Start of Dataset entries

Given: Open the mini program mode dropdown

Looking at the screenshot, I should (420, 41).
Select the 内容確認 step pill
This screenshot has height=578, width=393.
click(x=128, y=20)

End of Dataset entries

* **Written request**: Retype each of these records exactly as it is.

* **Result for this exercise**:
Given: Open the mini program mode dropdown

Looking at the screenshot, I should (420, 41).
Select the 内容確認 step pill
This screenshot has height=578, width=393.
click(x=128, y=20)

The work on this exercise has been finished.